A U.S. federal judge has ruled that a class-action lawsuit filed by about 200 Navy sailors and Marines can proceed against Japanese utility TEPCO and other defendants who they blame for a variety of ailments from radiation exposure following a nuclear reactor meltdown 3½ years ago.
In a decision released Tuesday, Southern District of California Judge Janis Sammartino ruled that the suit can be amended to add the builders of the Fukushima-Daichi Nuclear Power Plant reactors — General Electric, EBASCO, Toshiba and Hitachi — as defendants.
“It is not over, but we have won the major battle,” lawyer Charles Bonner wrote in an email to his clients that was provided to Stars and Stripes.
“THANK GOD!!!!!” responded Lindsay Cooper, the first USS Ronald Reagan sailor to come forward and report an illness.

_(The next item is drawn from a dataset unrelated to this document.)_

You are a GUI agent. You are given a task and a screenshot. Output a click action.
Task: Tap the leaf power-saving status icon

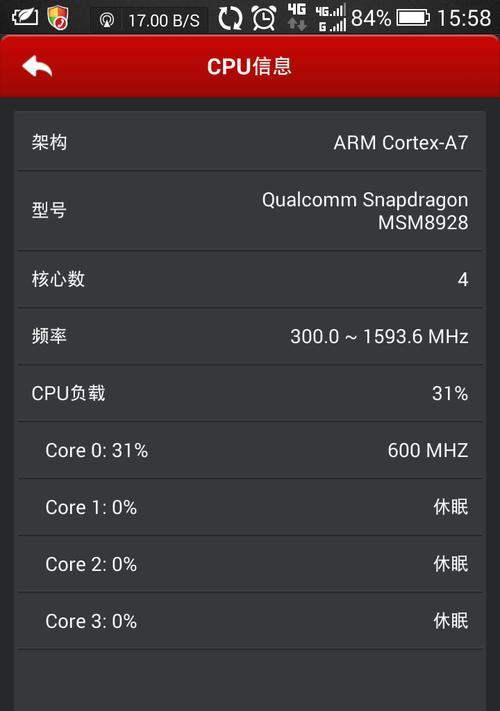(x=25, y=18)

Sammartino’s ruling was a bit of a surprise. The Defense Department, including Assistant Secretary of Defense for Health Affairs Dr. Jonathan Woodson, have concluded that the illnesses are not a result of the servicemembers’ work in Operation Tomodachi, in which a massive earthquake on March 11, 2011, spawned a tsunami that swamped the nuclear plant.
The suit was first filed in 2012 by a small group of sailors off the USS Ronald Reagan, who alleged that TEPCO’s misinformation coaxed U.S. forces closer to the affected areas and made them sick. More ailing servicemembers came forward citing exposure-related ailments such as unexplained cancers, excessive bleeding and thyroid issues.